■ SOURCE MATERIAL:
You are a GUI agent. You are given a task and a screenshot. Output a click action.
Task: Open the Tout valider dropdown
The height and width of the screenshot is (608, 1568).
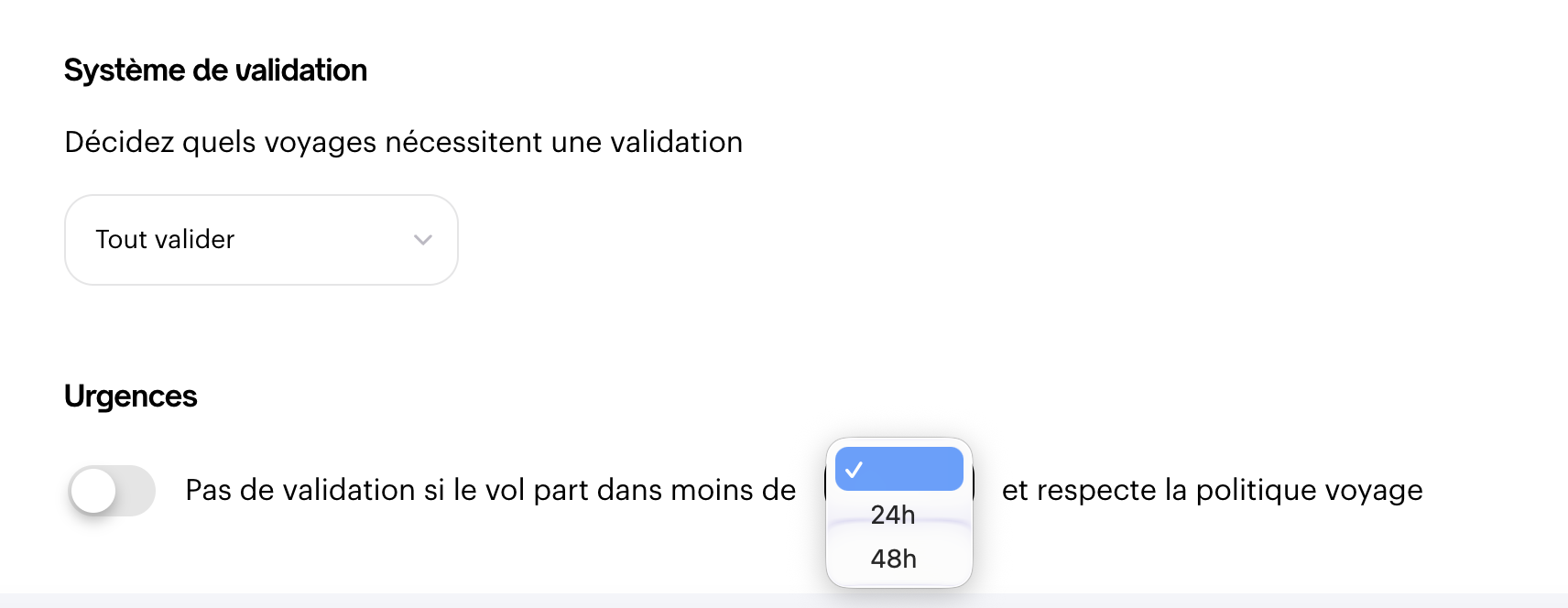click(x=261, y=240)
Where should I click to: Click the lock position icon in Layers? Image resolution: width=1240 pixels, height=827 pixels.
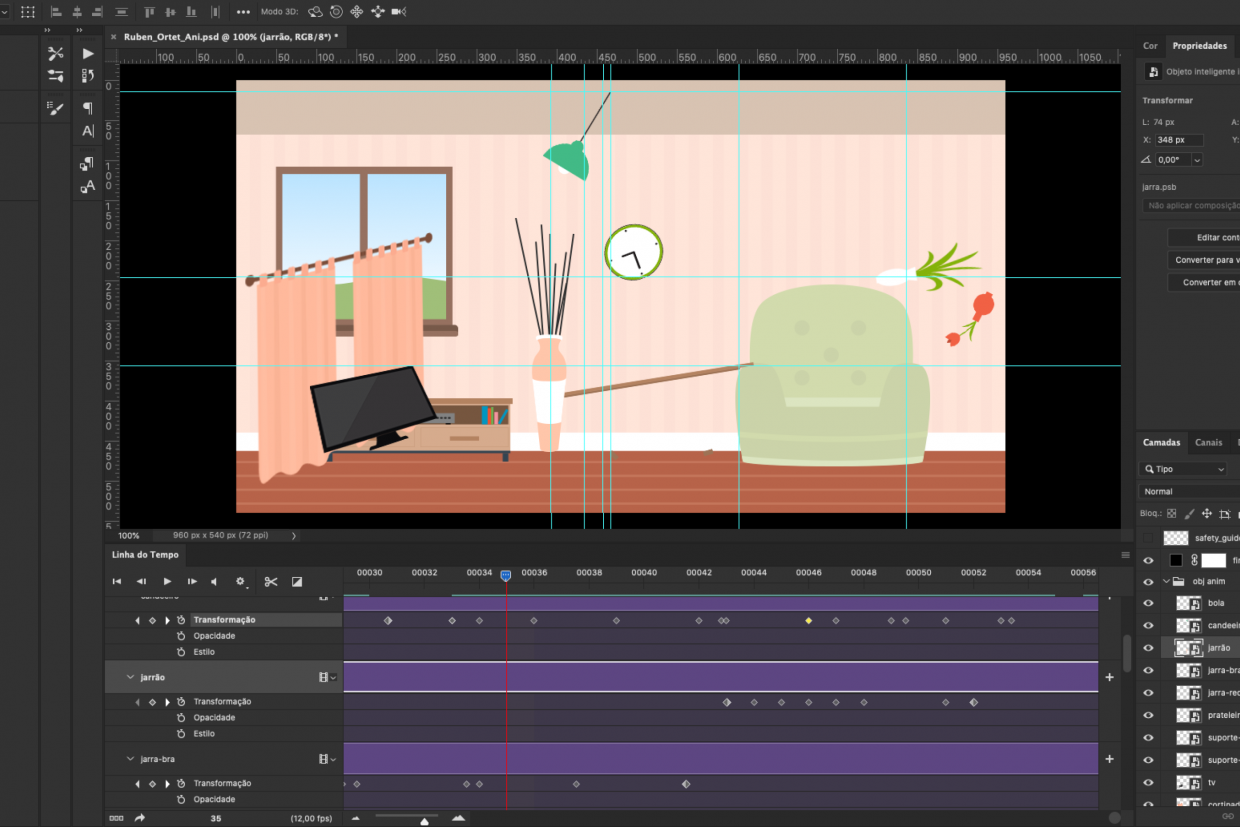1207,514
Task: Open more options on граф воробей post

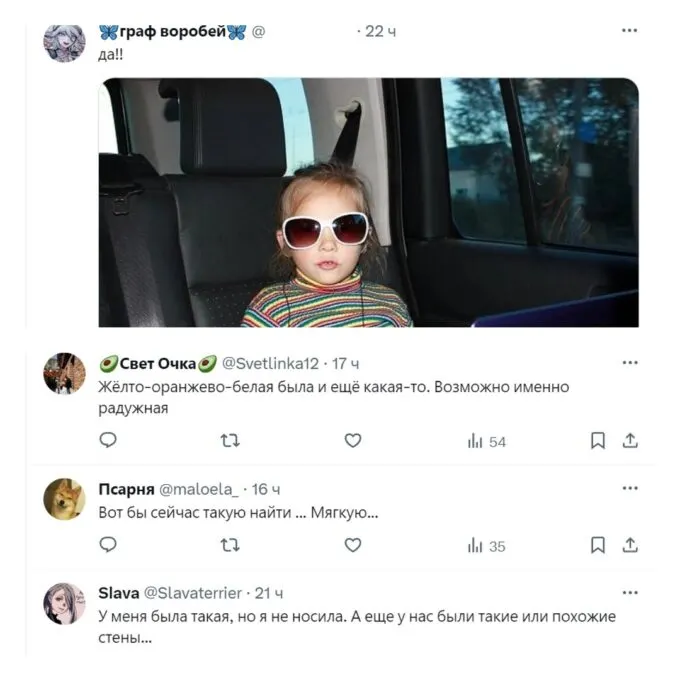Action: 629,31
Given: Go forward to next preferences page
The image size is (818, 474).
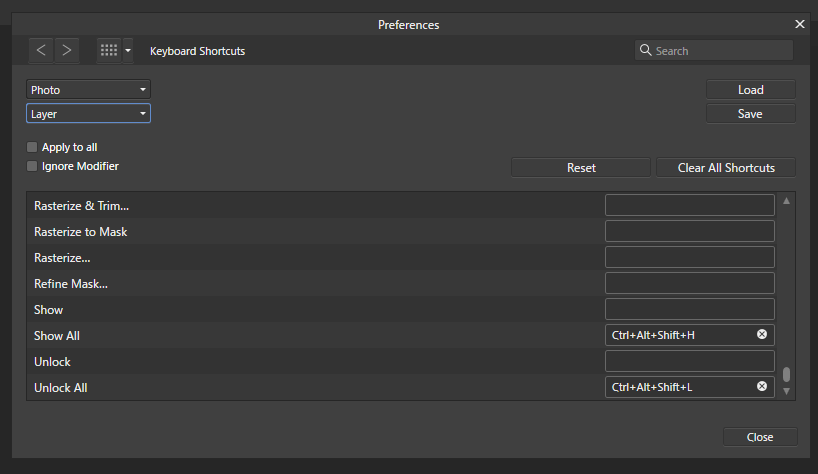Looking at the screenshot, I should pos(67,50).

■ WHAT YOU HAVE TO DO: Retype exactly the lines from the one containing "Task: Open more options on граф воробей post" through the last line of the records above, both included, and leave out any pictures.

■ WRITTEN SOLUTION:
Task: Open more options on граф воробей post

Action: 629,31
Given: Go forward to next preferences page
The image size is (818, 474).
Looking at the screenshot, I should pos(67,50).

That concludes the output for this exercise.